PROBLEM TO WORK ON: Search term "agent": please copy every line of the records below that contains it.

RECORDS SUPPLIED:
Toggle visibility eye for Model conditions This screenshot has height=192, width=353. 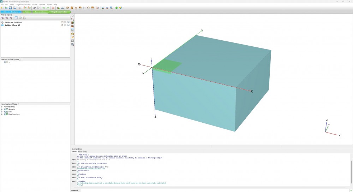[x=5, y=114]
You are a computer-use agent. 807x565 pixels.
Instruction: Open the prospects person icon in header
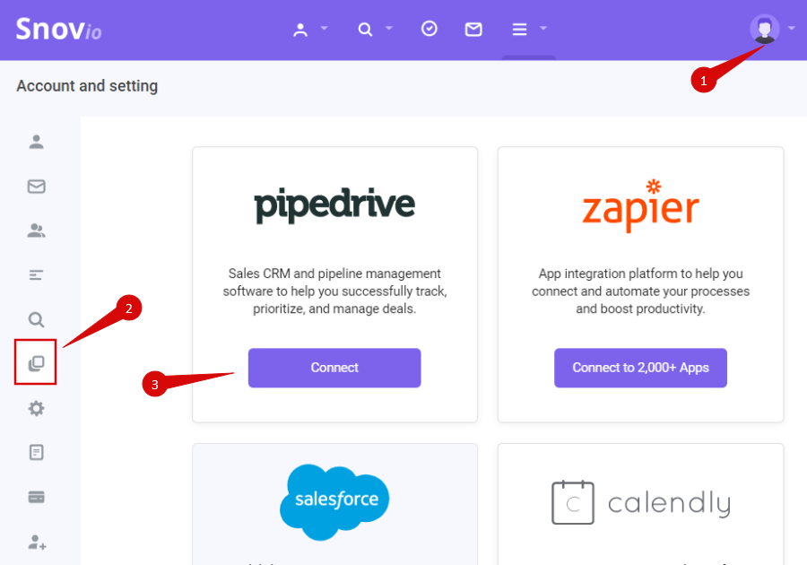pos(300,30)
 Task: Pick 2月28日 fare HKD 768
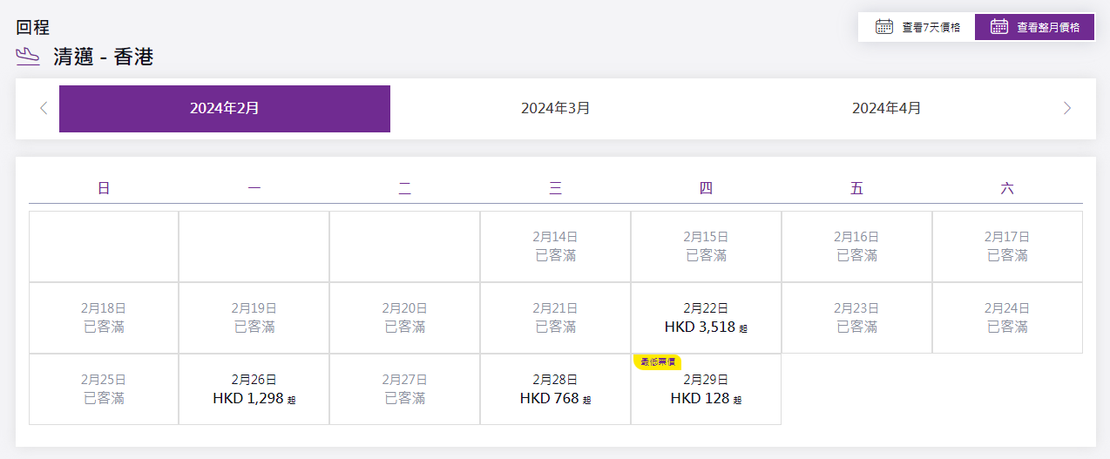[x=555, y=389]
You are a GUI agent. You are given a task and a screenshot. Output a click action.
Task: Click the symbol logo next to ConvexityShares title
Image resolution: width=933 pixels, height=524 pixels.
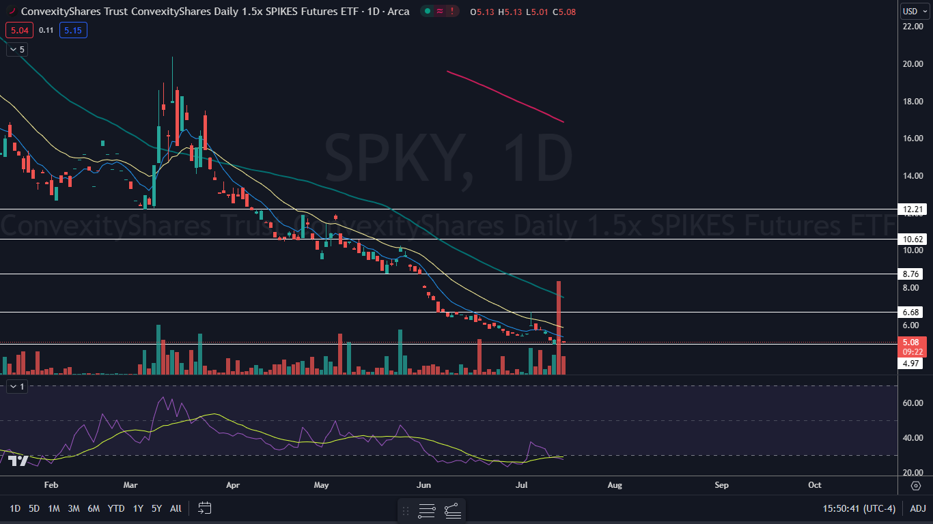click(x=12, y=11)
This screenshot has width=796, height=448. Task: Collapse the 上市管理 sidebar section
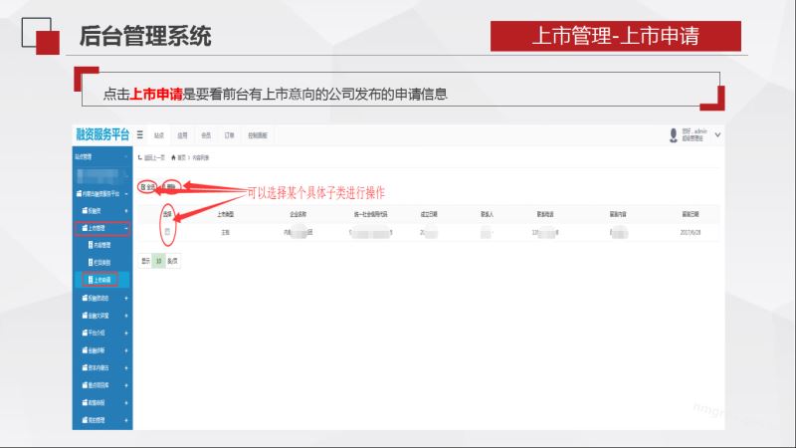tap(126, 228)
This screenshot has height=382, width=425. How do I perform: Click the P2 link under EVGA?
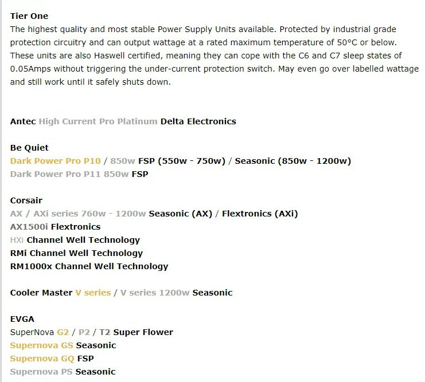point(84,332)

SOLUTION TO THE EXERCISE:
You are a computer-use agent. 807x565 pixels.
You are a GUI agent. You are given a task and a screenshot. Output a click action.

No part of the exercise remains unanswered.